Llega un momento en que introducir cada vez que queremos ingresar en nuestro servidor nuestra contraseña empieza a cansar. Esta contraseña además suele ser no muy sólida ya que es de las que debemos recordar. Y en todo caso entrar con contraseña no deja de ser más inseguro que usando claves públicas.
El servicio Ssh permite poder acceder mediante clave pública, de modo que no necesitemos escribir nuestra contraseña para ingresar en el servidor.
La idea detrás es bastante sencilla. En nuestro equipo local desde el que queremos acceder, generamos una llave pública RSA. Después la compartimos con el usuario remoto, para que la guarde añadiéndola a un archivo llamado authorized_keys. En este archivo el usuario remoto guarda todas las claves públicas con las que identifica a los usuarios remotos que quieran ingresar en su cuenta de usuario.
Veamos como hacerlo usando una terminal. En nuestro equipo local, en una terminal, ejecutamos el comando:
ssh-keygen
Este comando va a generar las llaves pública y privada. Aunque ahora solo nos interesa la pública, que estará en un archivo llamado id_rsa.pub. La aplicación nos va a pedir una passphrase, que no necesitamos, y bastará con dar retorno para no poner ninguna.
Una vez creada la llave pública debemos añadirla al almacén del usuario remoto en el cual queremos autentificarnos. Este almacén esta en un directorio oculto en su $HOME, llamado .ssh. Y dentro de él el archivo authoriezed_keys donde se añaden las llaves.
Primero vamos a subir la llave RSA pública al usuario remoto. El comando siguiente bastaría, adaptándolo a nuestro usuario y servidor:
scp ~/.ssh/id_rsa.pub usuario@servidor.com:~/id_rsa.pub
Después accedemos al usuario remoto haciendo la autentificación de la forma normal, es decir usando contraseña. El siguiente comando adaptándolo a nuestro usuario y servidor remoto nos vale:
ssh usuario@servidor.com
Creamos el directorio, que probablemente no exista con:
mkdir ~/.ssh
Y añadimos o creamos el almacén con la llave RSA pública que subimos antes y que esta en el $HOME del usuario, con:
cat ~/id_rsa.pub >> ~/.ssh/authorized_keys
Ahora, una vez añadida nuestra llave pública al almacén authorized_keys, podemos salir, y volver a intentar conectar. Si todo funciona correctamente la autentificación se producirá sin solicitarnos la contraseña para ingresar.

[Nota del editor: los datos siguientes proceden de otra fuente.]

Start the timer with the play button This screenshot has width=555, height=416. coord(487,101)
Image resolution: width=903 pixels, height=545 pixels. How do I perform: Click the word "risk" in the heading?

Para cada usuario local desde donde queremos conectarnos hay que repetir los pasos. Igualmente para cada usuario remoto al que queremos acceder. Una vez accedemos al usuario remoto con llave pública es buen momento para ponerle una contraseña fuerte como las que podemos generar en gpassword.com. El comando para cambiar la contraseña a un usuario es:
sudo passwd usuario.
Donde usuario lo cambiaremos por el nombre de usuario al que queremos cambiar la contraseña.
Probado en un servidor Ubuntu Server 12.04 LTS. Llave RSA pública generada en Debian 6.0.